It appears the drama surrounding troubled Hollywood film studio the Weinstein Company may finally be reaching its conclusion.
Amid an unprecedented year which saw the company fire one of its founders, Harvey Weinstein, just days after an extensive New York Times article highlighted numerous sexual harassment accusations, the company will reportedly be sold for under $500 million to one of a handful of bidders.
As reported by the Wall Street Journal, shareholders could potentially lose all equity in the company due to the selling price in addition to recent company flops and legal costs.
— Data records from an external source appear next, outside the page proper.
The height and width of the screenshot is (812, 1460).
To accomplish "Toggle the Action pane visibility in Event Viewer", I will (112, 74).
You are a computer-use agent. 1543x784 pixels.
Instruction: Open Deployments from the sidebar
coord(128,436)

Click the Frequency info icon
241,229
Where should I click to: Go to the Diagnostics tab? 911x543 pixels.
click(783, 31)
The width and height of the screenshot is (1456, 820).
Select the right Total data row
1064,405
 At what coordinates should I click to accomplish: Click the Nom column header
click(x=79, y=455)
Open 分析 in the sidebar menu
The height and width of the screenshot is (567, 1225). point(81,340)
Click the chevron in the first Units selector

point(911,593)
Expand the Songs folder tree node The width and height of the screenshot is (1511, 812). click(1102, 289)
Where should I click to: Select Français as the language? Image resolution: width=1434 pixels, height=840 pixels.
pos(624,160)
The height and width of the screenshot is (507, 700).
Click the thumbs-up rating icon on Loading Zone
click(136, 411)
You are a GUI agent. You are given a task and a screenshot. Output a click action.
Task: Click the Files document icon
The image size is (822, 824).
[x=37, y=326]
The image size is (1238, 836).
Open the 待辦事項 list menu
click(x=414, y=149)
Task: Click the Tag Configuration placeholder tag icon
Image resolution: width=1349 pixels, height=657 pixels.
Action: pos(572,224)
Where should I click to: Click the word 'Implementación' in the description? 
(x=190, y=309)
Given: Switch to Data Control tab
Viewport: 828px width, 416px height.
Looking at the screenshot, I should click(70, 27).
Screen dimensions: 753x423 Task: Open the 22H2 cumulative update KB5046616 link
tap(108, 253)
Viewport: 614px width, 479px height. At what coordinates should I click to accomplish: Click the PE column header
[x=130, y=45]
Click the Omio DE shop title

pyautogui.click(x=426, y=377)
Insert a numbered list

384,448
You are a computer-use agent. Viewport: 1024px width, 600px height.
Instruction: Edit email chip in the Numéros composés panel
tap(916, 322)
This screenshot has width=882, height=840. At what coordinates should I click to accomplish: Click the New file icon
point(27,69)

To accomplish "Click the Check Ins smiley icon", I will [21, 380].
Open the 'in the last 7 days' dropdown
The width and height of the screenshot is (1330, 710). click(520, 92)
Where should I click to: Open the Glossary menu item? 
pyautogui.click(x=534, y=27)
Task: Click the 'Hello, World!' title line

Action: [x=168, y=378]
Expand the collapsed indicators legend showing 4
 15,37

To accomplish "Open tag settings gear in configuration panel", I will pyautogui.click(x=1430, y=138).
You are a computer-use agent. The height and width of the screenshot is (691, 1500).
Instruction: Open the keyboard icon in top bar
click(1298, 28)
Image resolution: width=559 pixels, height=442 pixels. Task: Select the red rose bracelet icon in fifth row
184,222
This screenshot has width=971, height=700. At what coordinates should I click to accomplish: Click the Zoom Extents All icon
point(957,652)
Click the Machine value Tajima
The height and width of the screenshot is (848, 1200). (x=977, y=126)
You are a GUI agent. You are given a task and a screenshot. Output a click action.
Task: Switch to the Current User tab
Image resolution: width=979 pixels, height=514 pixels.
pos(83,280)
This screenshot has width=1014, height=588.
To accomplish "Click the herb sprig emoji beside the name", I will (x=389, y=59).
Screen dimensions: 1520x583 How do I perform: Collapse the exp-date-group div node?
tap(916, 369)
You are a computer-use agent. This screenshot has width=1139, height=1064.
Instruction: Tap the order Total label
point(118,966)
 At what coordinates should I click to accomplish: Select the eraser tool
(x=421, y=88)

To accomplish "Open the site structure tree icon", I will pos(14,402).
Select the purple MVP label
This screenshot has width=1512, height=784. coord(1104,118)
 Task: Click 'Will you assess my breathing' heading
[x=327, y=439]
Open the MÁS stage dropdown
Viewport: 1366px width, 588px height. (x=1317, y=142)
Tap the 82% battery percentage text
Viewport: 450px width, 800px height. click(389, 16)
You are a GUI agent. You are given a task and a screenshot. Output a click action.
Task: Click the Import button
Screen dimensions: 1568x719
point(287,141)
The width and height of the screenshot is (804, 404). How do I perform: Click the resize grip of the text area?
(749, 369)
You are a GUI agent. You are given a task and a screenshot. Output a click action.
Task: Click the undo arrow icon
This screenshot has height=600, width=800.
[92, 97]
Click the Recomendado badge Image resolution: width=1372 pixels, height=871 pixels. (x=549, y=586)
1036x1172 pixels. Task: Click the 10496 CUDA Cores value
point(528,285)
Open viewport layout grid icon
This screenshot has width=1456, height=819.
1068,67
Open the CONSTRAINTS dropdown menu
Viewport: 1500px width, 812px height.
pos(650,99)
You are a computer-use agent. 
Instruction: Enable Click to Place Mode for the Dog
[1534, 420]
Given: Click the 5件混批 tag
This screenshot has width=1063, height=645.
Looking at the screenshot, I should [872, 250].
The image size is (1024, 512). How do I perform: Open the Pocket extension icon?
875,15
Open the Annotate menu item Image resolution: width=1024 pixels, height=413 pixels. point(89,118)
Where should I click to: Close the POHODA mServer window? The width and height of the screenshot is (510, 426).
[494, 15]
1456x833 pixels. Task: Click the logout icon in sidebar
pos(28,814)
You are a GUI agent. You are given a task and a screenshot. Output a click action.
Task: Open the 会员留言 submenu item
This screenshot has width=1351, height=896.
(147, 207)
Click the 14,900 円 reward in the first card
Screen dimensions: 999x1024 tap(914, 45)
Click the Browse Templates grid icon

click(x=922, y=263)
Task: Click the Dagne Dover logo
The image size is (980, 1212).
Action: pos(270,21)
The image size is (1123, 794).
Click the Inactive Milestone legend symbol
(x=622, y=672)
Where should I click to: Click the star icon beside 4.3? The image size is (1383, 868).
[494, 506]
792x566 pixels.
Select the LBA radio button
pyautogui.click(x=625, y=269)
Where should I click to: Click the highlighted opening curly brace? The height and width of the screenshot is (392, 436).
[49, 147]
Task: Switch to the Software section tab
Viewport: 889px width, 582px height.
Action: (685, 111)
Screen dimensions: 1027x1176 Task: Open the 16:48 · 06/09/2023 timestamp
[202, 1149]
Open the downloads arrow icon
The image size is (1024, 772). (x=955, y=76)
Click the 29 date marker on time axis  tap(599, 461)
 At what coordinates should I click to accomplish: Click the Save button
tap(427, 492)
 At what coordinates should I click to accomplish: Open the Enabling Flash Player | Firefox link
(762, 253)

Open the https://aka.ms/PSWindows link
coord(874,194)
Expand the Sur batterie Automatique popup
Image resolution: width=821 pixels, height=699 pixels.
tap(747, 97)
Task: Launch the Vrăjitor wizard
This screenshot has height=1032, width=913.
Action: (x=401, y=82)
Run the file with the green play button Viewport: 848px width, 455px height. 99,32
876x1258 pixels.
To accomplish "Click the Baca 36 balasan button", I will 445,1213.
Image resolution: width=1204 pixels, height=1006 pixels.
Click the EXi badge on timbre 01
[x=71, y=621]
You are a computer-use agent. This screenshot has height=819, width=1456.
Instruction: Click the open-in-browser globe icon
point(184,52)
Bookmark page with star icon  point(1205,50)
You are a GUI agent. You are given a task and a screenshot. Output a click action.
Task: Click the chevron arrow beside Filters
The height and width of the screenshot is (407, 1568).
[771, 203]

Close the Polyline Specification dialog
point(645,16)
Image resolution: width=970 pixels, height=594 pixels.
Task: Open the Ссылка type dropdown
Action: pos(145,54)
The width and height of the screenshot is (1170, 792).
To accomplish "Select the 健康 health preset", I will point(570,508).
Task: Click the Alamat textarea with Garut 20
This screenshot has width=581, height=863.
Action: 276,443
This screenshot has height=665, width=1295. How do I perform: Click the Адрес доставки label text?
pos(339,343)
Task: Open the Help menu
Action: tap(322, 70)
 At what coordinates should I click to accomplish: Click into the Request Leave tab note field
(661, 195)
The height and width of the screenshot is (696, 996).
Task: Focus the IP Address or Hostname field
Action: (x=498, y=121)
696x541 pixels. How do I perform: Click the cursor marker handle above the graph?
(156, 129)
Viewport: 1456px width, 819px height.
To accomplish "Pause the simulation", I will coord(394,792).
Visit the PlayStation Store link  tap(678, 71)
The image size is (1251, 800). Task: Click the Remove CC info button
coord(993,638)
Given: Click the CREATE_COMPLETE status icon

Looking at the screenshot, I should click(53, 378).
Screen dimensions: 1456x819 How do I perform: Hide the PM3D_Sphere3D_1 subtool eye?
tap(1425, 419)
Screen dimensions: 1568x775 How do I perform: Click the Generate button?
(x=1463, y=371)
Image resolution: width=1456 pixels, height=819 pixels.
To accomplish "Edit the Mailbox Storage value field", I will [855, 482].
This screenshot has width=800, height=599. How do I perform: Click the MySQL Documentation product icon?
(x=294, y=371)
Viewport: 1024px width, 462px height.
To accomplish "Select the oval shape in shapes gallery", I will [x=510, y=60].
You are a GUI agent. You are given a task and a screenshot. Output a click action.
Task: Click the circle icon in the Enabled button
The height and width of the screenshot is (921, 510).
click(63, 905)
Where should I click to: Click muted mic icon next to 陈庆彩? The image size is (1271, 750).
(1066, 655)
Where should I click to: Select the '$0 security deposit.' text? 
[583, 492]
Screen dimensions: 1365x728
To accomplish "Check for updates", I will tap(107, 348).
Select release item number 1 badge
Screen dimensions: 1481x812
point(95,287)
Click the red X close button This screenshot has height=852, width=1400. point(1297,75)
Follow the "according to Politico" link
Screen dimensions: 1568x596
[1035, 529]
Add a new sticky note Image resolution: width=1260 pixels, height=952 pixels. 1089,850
The Weinstein Company has also reportedly racked up over $500 million in debt, so at this point it remains unclear if prospective buyers will move to buy the rights to Weinstein Co’s content and titles, or buy the company outright.
While the film studio has not produced many meaningful titles in the last few months, most of famed director Quentin Tarantino’s recent projects including The Hateful Eight, Django and Inglorious Bastards have been produced through the company and serve as some of the better movies over the last decade.
Tarantino has publicly expressed regret in regard to the storm surround Harvey Weinstein, stating “I knew enough to do more than I did… I knew he did a couple of these things.”
Among the bidders for the film studio are entertainment company Lionsgate, as well as Killer Content, the parent company of Killer Films, an indie film studio.
Films that have been cancelled in the wake of the company’s troubles include the highly anticipated film adaptation of the novel Forgive Me Leonard Peacock. Starring Channing Tatum, the plot follows a young male who encounters his own struggles with sexual abuse and its aftermath.